## Document excerpt
□ □ □
In 2013, Daniel Swalm, the grandson of a Minnesota woman who had lost US citizenship under Section 3 of the Expatriation Act of 1907 for marrying a Swedish immigrant and died without regaining her citizenship, began lobbying Congress to posthumously restore citizenship to women like his grandmother. He contacted his senator Al Franken, who in 2014 sponsored a resolution expressing regret for the passage of the 1907 Act. The resolution passed the Senate on May 14, 2014.

===Children born abroad===
Section 5 provided that child born abroad to alien parents could acquire US citizenship upon the naturalization of their parents during their minority, once the minor child him or herself began to reside permanently in the US. Section 6 provided that children born abroad to US citizen parents would be required to swear an oath of allegiance before a US consul upon reaching the age of majority if they wished to retain US citizenship. Both sections were repealed by Section 504 of the Nationality Act of 1940.

==Case law==
The Supreme Court first considered the Expatriation Act of 1907 in the 1915 case Mackenzie v. Hare. The plaintiff, a suffragist named Ethel MacKenzie, was living in California, which since 1911 had extended the franchise to women. However, she had been denied voter registration by the respondent in his capacity as a Commissioner of the San Francisco Board of Election on the grounds of her marriage to a Scottish man. MacKenzie contended that the Expatriation Act of 1907 "if intended to apply to her, is beyond the authority of Congress", as neither the Fourteenth Amendment nor any other part of the Constitution gave Congress the power to "denationalize a citizen without his concurrence". However, Justice Joseph McKenna, writing the majority opinion, stated that while "[i]t may be conceded that a change of citizenship cannot be arbitrarily imposed, that is, imposed without the concurrence of the citizen", but "[t]he law in controversy does not have that feature. It deals with a condition voluntarily entered into, with notice of the consequences". Justice James Clark McReynolds, in a concurring opinion, stated that the case should be dismissed for lack of jurisdiction.
□ □ □
## Your goal
According to the excerpt on the Expatriation Act of 1907, what repealed Sections 5 and 6 of the Act?

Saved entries
□ □ □
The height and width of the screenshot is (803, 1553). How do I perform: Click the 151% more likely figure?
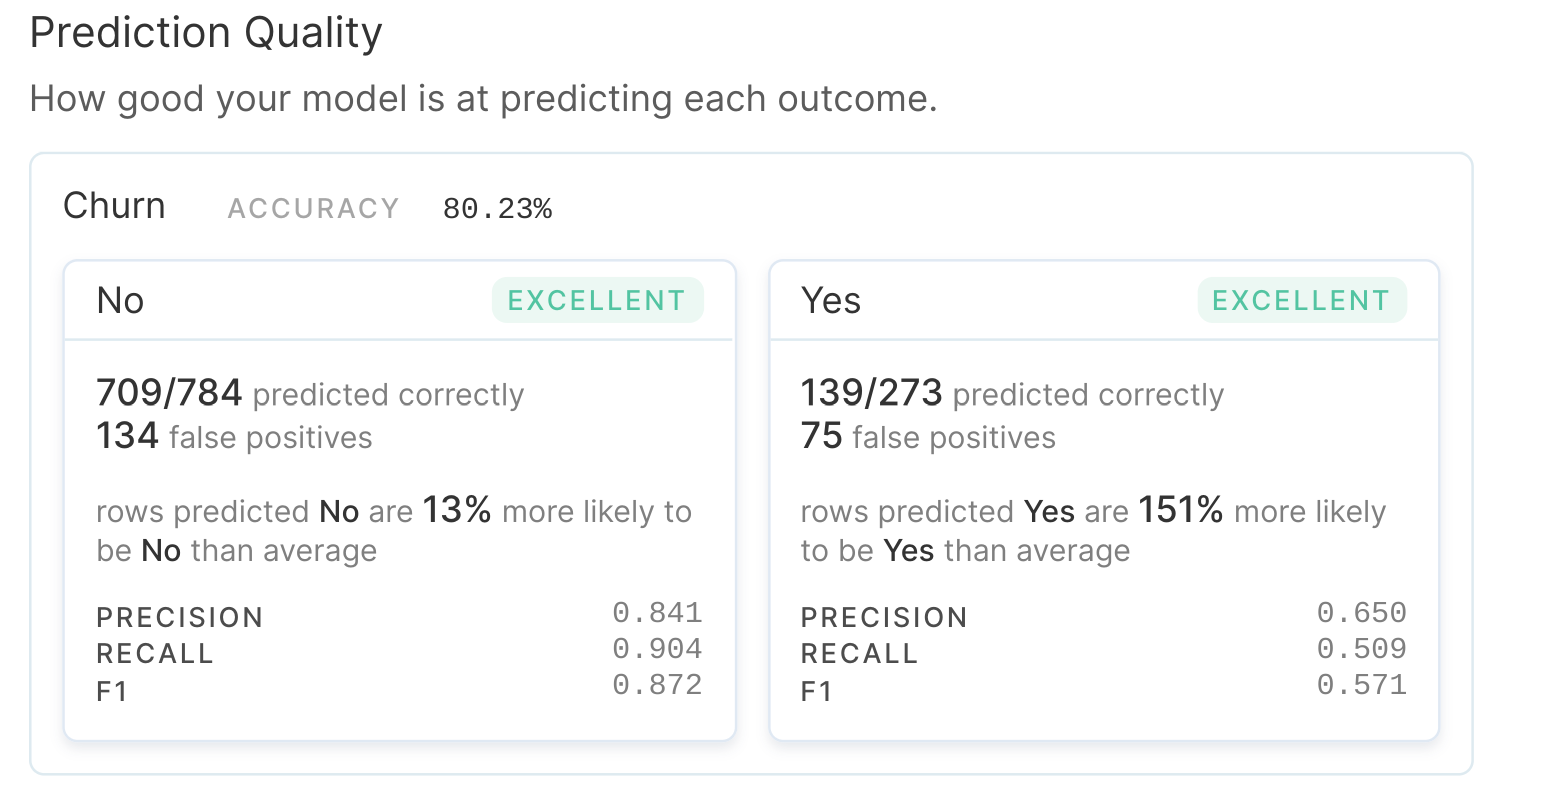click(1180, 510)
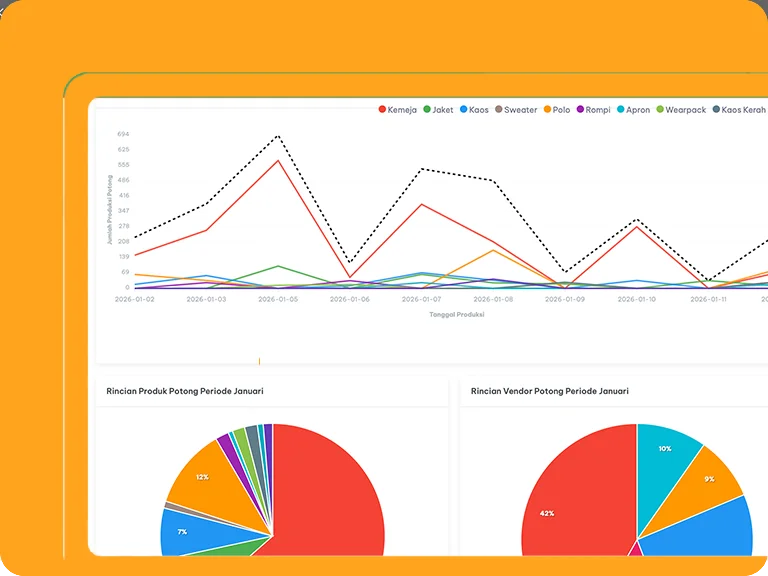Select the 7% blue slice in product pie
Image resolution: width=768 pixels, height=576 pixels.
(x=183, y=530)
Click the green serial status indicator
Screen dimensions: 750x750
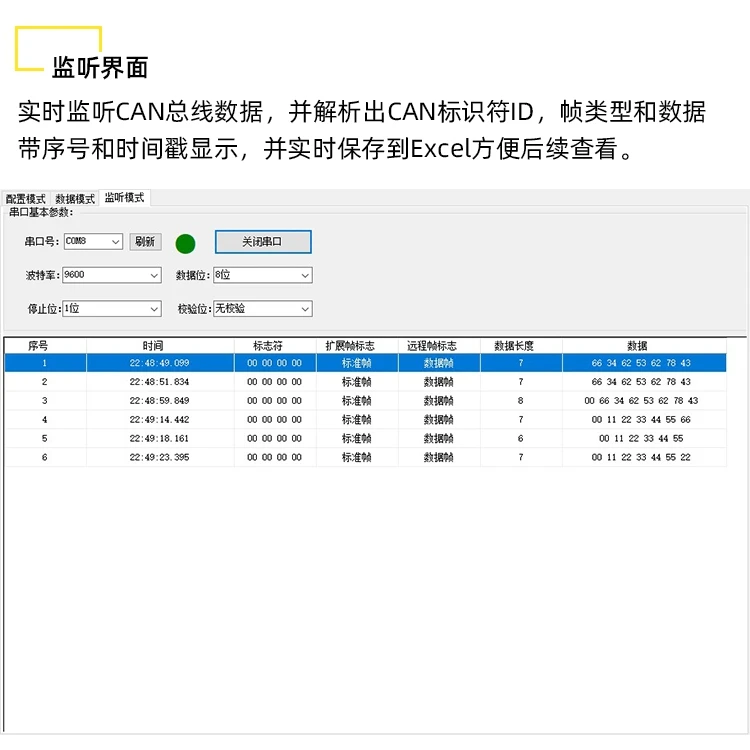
□ □ □
## Written reply
Section 504 of the Nationality Act of 1940.